"""
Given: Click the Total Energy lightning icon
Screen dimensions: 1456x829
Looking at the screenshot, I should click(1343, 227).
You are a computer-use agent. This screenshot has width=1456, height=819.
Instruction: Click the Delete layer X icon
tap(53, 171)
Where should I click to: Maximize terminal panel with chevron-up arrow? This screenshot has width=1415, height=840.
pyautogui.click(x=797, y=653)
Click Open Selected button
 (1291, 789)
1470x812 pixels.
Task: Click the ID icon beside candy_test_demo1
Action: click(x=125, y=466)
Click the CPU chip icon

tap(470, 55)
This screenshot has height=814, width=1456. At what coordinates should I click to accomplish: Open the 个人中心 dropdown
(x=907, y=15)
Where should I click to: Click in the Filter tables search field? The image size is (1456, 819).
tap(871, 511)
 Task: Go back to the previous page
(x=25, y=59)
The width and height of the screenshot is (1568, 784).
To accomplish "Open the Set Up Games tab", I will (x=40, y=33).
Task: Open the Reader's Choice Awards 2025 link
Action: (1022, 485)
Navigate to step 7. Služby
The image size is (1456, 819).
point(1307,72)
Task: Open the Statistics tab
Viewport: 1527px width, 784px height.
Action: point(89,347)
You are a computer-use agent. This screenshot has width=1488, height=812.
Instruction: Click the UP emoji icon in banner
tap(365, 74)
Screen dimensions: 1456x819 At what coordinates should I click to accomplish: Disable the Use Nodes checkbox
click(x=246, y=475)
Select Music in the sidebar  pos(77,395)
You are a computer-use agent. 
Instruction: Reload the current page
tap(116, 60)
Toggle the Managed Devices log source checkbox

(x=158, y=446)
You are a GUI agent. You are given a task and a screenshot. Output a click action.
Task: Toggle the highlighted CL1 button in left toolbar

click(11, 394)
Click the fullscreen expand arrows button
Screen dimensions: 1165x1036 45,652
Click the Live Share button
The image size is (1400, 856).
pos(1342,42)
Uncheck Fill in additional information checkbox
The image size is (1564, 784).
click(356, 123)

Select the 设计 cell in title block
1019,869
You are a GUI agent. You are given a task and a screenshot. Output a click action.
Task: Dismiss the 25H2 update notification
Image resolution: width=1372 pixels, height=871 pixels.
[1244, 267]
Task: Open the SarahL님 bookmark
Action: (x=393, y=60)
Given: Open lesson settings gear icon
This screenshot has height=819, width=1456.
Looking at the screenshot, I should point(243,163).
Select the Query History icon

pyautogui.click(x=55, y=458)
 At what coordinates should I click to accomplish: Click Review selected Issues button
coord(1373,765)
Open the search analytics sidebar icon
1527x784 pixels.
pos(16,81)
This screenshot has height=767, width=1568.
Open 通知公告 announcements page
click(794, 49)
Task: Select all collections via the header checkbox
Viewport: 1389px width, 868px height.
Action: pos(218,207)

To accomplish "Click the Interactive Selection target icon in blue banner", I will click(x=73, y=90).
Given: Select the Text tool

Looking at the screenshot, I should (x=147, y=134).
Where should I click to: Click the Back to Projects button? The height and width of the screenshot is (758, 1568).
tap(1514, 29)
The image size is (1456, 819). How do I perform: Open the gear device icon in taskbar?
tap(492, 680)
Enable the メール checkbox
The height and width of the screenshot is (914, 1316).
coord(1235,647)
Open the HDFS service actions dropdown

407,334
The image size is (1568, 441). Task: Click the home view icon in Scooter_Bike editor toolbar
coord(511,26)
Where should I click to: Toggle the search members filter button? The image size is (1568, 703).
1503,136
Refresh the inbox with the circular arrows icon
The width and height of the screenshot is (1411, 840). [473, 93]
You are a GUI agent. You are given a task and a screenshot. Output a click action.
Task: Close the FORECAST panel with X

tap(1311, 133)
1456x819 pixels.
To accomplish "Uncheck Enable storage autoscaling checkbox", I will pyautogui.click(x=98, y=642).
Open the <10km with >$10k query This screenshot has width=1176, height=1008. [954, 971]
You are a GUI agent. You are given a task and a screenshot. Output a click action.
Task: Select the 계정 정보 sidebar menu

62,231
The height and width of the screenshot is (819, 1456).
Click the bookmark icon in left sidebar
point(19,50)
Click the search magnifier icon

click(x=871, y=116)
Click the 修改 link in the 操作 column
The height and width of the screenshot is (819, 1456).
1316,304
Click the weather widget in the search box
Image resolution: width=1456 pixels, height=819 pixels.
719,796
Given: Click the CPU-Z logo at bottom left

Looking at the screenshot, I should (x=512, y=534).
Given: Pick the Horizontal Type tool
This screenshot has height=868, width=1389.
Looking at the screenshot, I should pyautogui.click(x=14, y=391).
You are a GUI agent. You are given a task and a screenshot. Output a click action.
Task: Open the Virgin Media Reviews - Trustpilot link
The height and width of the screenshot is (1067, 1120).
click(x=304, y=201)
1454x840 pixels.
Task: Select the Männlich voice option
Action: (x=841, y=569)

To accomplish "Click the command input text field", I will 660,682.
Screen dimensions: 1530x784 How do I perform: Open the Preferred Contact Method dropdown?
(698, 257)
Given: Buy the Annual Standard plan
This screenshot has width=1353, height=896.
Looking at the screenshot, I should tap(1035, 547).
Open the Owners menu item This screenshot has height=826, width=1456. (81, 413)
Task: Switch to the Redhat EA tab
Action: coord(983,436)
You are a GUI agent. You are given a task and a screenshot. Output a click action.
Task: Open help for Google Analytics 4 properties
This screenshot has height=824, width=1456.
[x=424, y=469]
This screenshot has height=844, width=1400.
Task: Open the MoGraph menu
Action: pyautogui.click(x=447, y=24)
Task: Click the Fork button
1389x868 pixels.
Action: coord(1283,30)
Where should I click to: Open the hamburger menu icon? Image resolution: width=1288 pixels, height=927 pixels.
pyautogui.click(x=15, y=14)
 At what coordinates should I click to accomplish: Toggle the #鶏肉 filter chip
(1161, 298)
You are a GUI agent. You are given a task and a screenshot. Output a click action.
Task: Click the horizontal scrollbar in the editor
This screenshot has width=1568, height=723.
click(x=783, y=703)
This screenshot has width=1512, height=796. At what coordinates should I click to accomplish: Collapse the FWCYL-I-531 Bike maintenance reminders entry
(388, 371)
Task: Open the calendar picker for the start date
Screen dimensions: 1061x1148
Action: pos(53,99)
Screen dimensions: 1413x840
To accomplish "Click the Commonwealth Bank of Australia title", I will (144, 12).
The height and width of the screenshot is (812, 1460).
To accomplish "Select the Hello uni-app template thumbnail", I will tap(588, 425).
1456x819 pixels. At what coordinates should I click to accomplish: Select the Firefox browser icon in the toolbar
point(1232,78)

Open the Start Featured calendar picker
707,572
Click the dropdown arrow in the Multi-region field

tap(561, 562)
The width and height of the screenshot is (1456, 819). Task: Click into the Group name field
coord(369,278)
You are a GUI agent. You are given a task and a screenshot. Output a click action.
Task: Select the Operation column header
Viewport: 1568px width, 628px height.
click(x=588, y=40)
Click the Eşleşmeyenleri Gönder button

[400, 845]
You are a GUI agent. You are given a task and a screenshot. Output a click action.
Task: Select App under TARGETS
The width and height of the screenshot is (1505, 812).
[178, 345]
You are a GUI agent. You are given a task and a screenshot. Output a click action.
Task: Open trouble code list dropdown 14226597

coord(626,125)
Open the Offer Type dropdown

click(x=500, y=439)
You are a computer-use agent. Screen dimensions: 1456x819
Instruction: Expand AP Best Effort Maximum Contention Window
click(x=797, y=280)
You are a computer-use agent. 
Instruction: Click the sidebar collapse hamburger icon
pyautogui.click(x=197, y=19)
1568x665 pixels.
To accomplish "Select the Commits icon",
"""
**Aim of the task**
Look above for lines with the word "header" and copy them all.

**Result**
Task: Select all collections via the header checkbox
Task: Select the Operation column header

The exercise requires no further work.